It may take another doubling time (~18 - 24 months) but AI will surpass every human driver very soon.

A good video discussing exponential technologies

I laughed when I read this. You must be young. I have heard way too many of these types of claims in the past that turned out to be dead wrong to believe them now. Let's revisit this topic in another two years and discuss why your prediction failed.
 
Autonomous cars. But you can't argue about fringe cases as to why they will fail.

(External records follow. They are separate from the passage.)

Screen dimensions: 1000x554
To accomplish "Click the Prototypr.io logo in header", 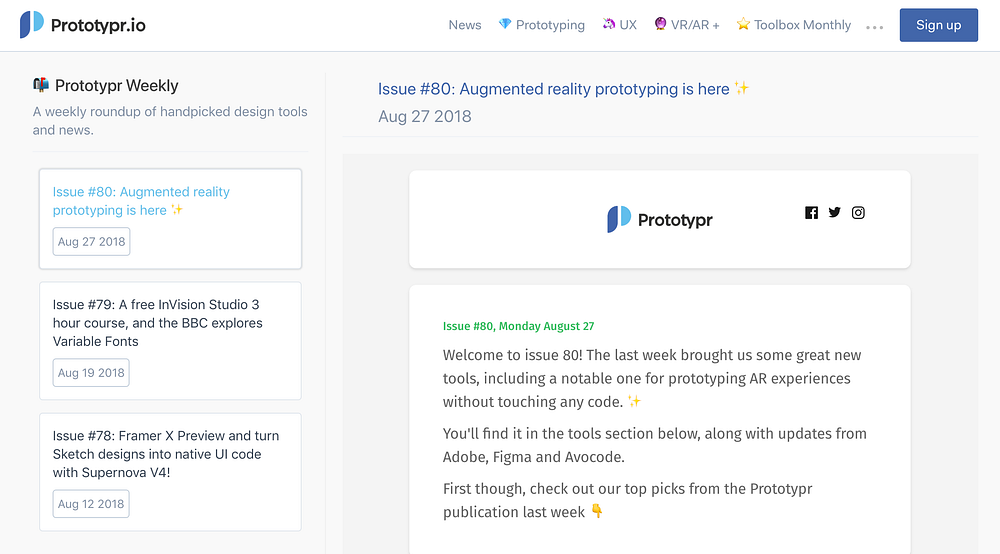I will (83, 25).
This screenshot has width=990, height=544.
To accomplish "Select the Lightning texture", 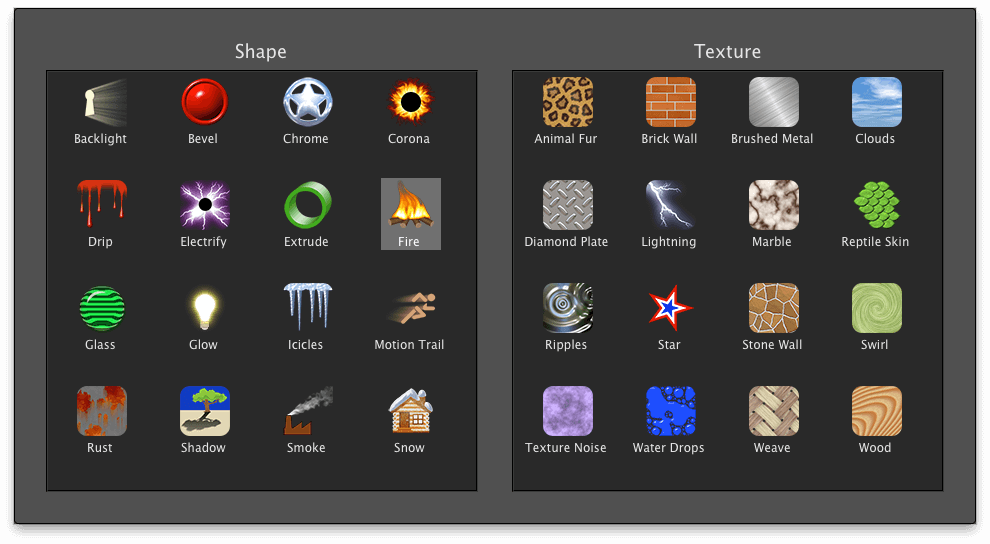I will coord(670,206).
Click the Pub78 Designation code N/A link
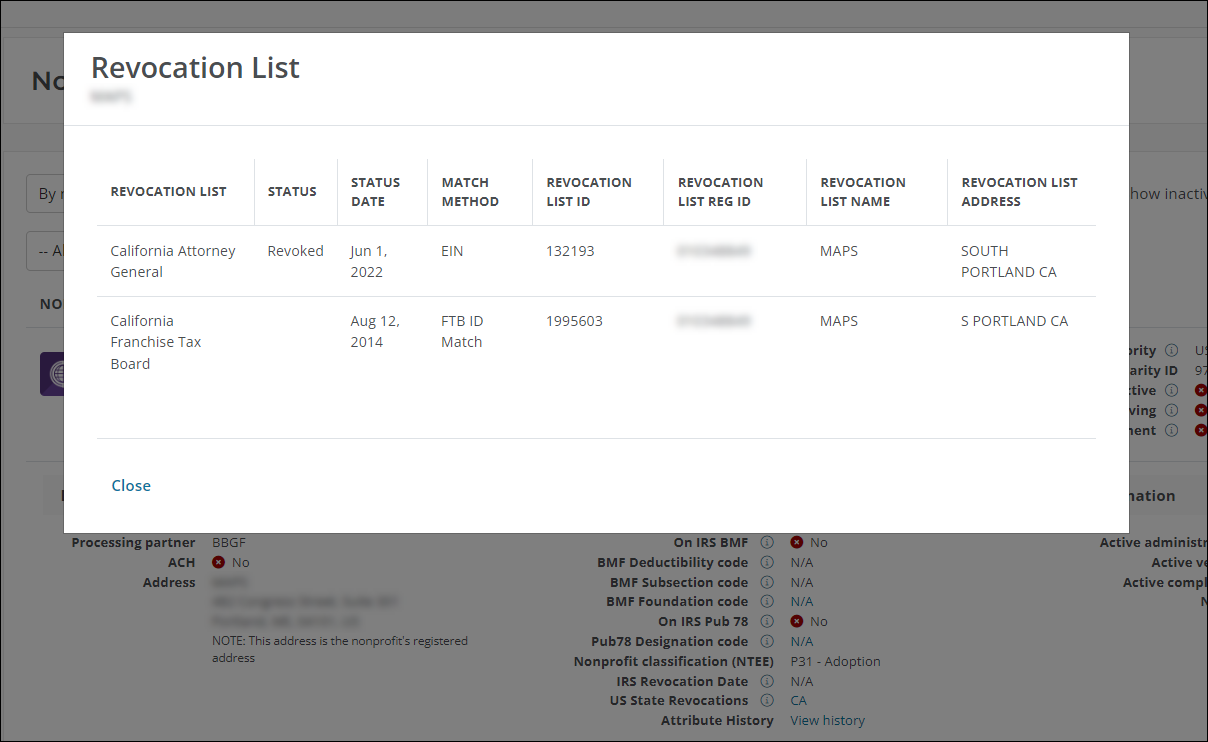 tap(801, 641)
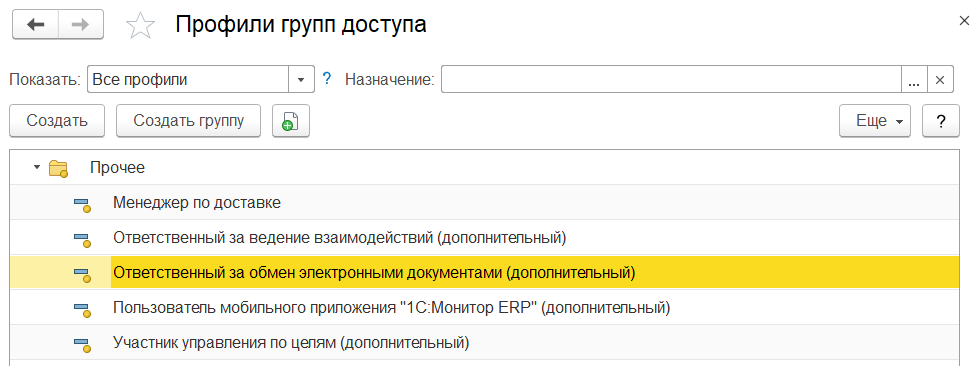Open help with the question mark button
This screenshot has height=366, width=976.
[941, 121]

That's the thing. So many people have automatically assumed there will be less death and accidents ( there probably will but still ). We can speculate but we just don't know yet, we haven't been through the whole life cycle yet of millions of connected vehicles driving hundreds of millions if not billions of miles to work out the numbers. Sure we all hate human drivers, everyone thinks there the best and everyone else is terrible.. but what about hacking, bugs, errors or miscalculations ? For instance you might ( almost certainly will ) have a situation where annually the death toll is lower for Auto cars, but every decade there is a single hack that wipes out the same number of people as human error in that 10 year cycle. Not withstanding when you step in a car and drive it yourself there is a degree of taking your life into your own hands.. but with Ai cars your putting your life into the hands of an invisible tech employee behind an army of lawyers.

im not entirely against them btw. So don't take this post as confrontational as some might do, just playing advocate here.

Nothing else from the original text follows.